Saturday, April 16, 2011

Week 5 : Murphy's Law in Design


Another post for this week will be about Murphy's Law in Design.  This is actually my first time hearing about it. After I read about it, i actually laughed because its kind of like deja vu. Murphy's Law is actually an epigram that states that "anything that can go wrong, will go wrong". Some of the example of this situation occurred by this Law are as follows.

1. When you have 10 minutes to print your work before a meeting with a client, the printer will go out of ink.

2. When the printer goes out of ink, you dont have any cartridges to replace.

3. No matter what the size of your logo, its not big enough for your client.

4. If you dont make your website work on IE6 before showing your client, he will be using IE6.

5. If you show your client 2 work you loved the most and 1 that you are not really happy with, he will pick the one you dont like.

6. The time you want to launch your new site, it will take 48 hours for the domain to resolve.

You pretty much get the rough idea what this Murphy's Law is about now.

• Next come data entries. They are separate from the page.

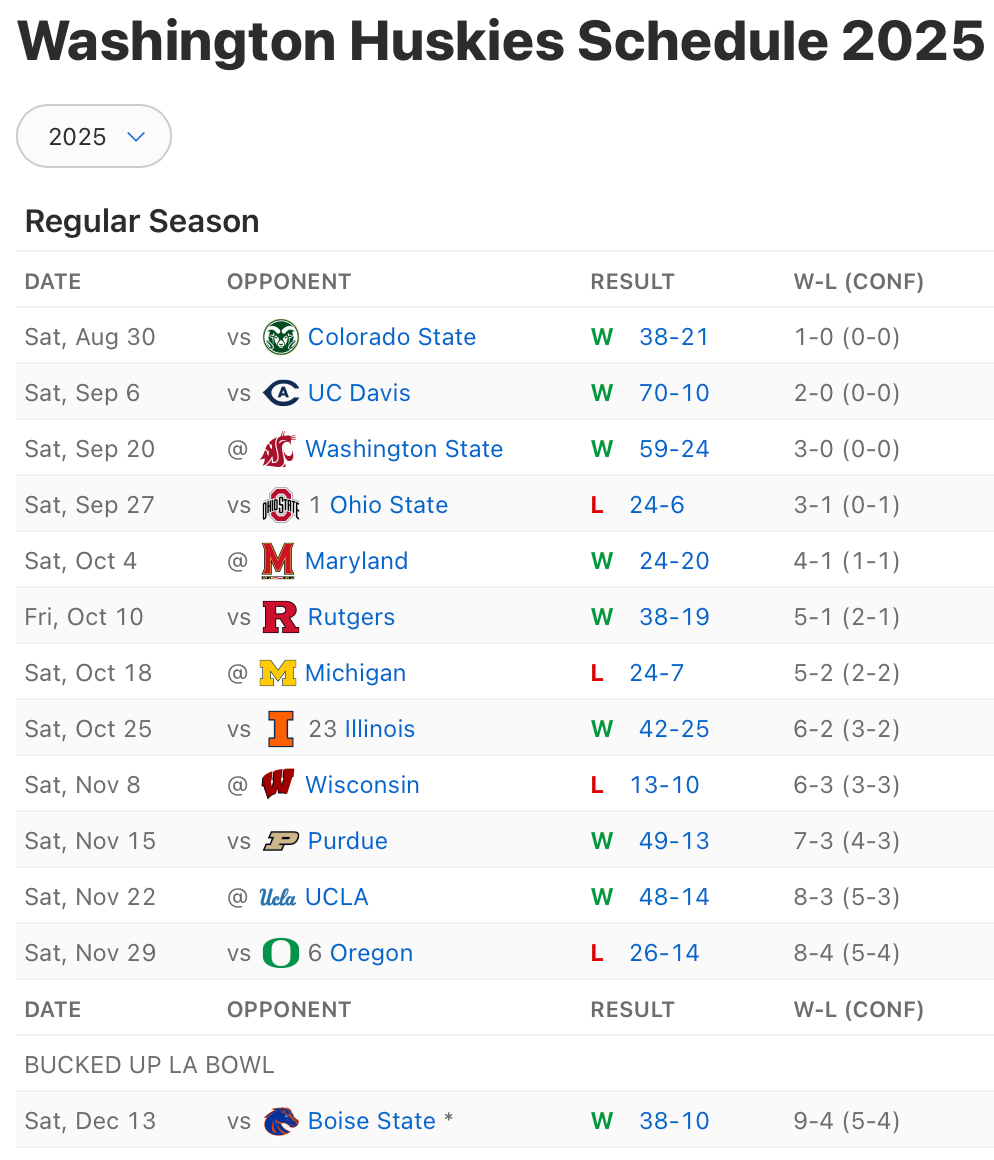Click the Wisconsin Badgers W logo
The width and height of the screenshot is (994, 1160).
point(278,784)
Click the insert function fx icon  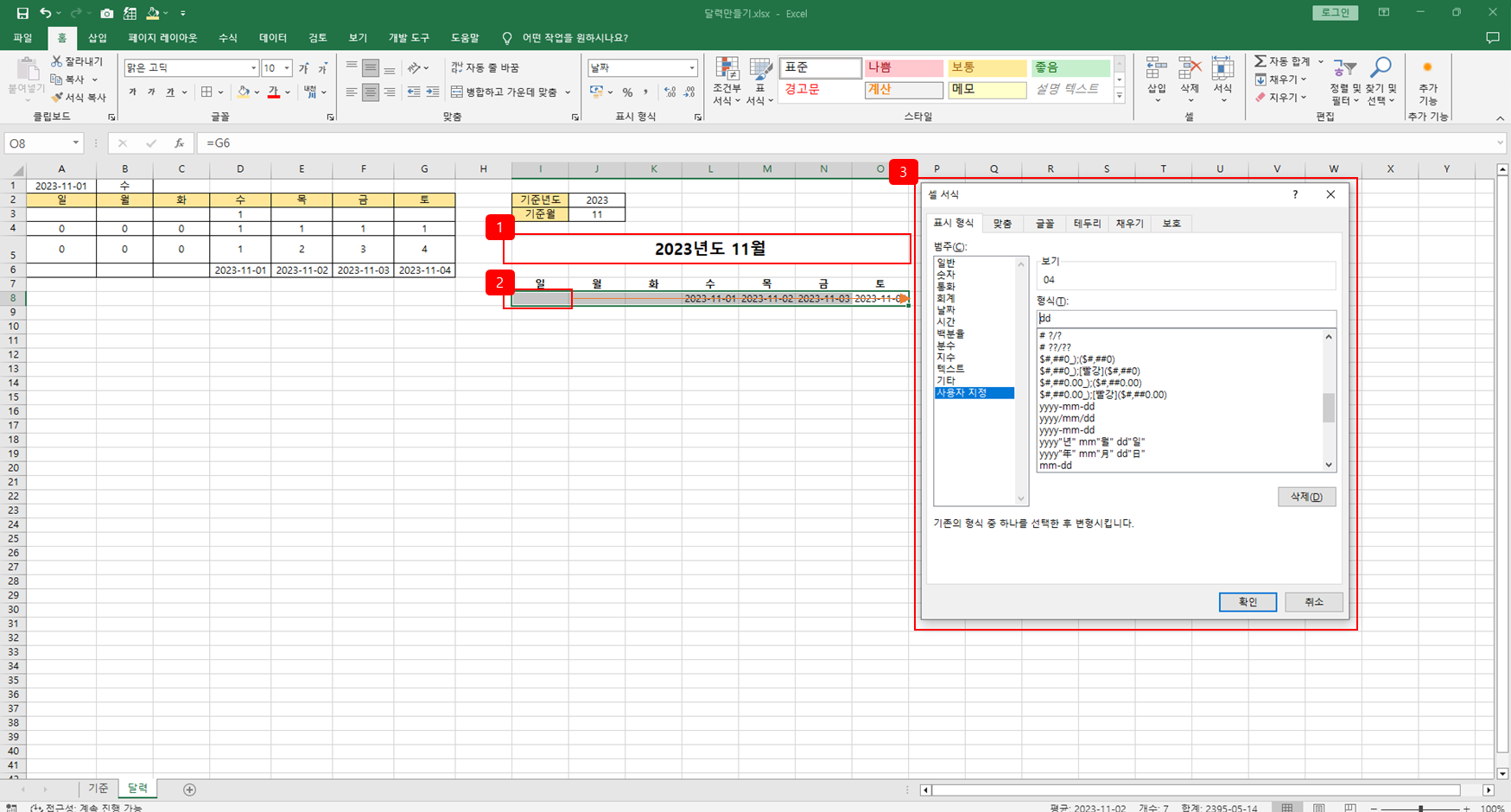point(179,143)
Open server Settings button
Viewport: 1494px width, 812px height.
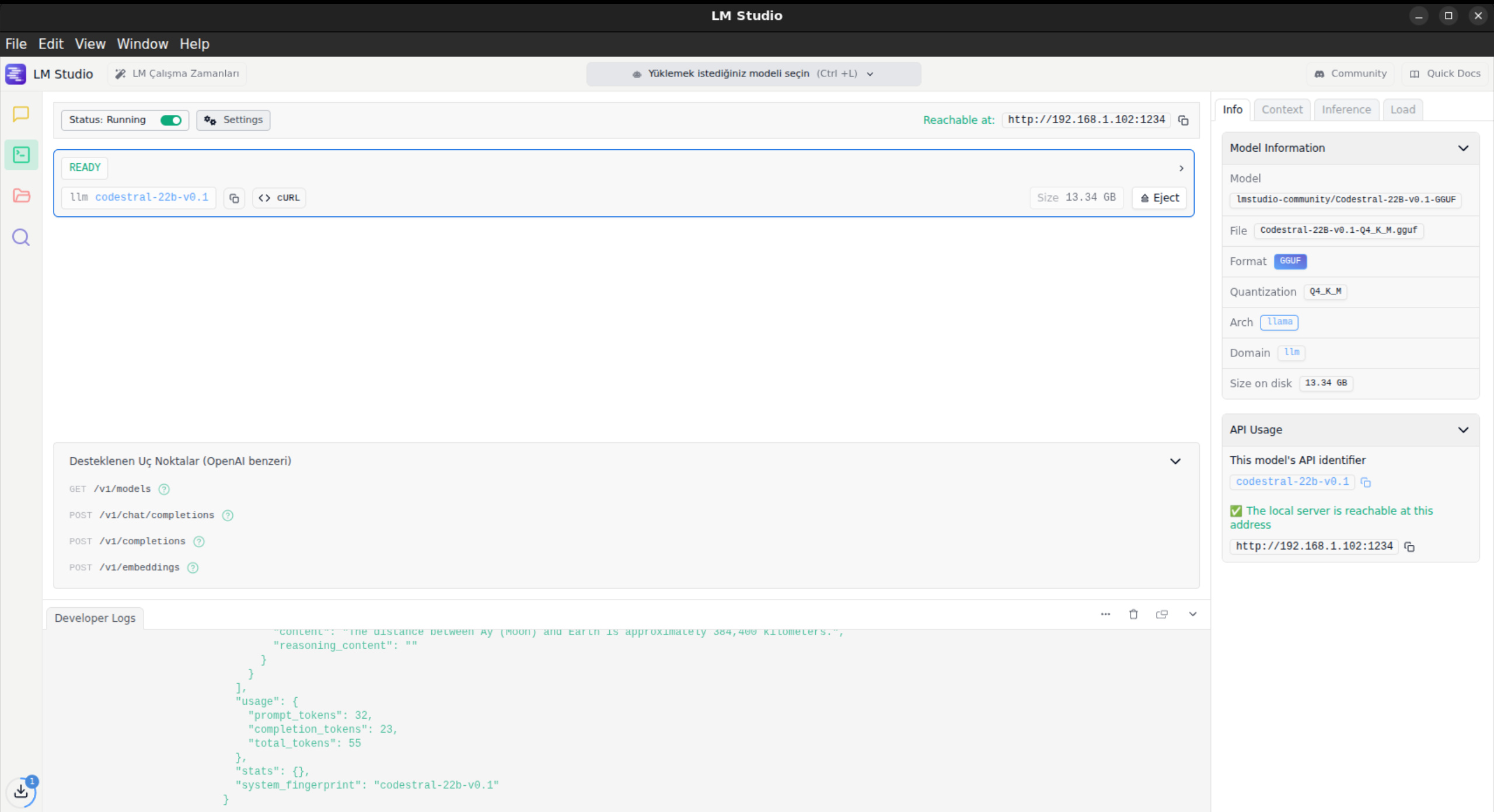tap(233, 120)
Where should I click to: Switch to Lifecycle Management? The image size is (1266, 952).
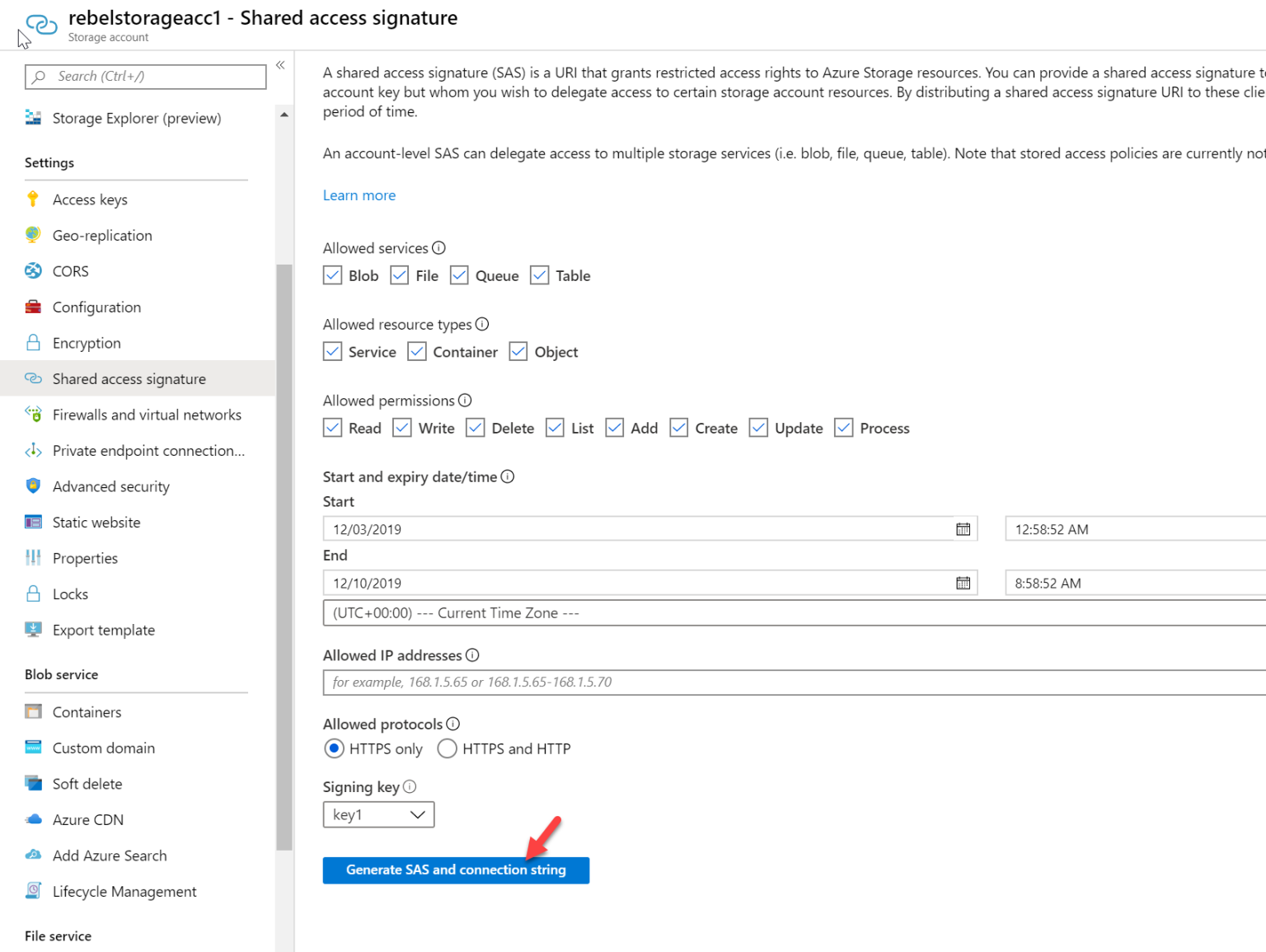click(124, 891)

Its like a series of unfortunate turn of events occurring to you. Some examples i can give that has happened to students in MMU are as follows.

1. Student does last minute work and tomorrows submission, computer crashes in the middle of the night.

2. Students submission is tomorrow and wants to print work before submission, printing shop is closed.

3. Student saves work for presentation tomorrow, external hard disk crashes the next day.

4. Student about to finish rendering assignment, software crashes and corrupts all files.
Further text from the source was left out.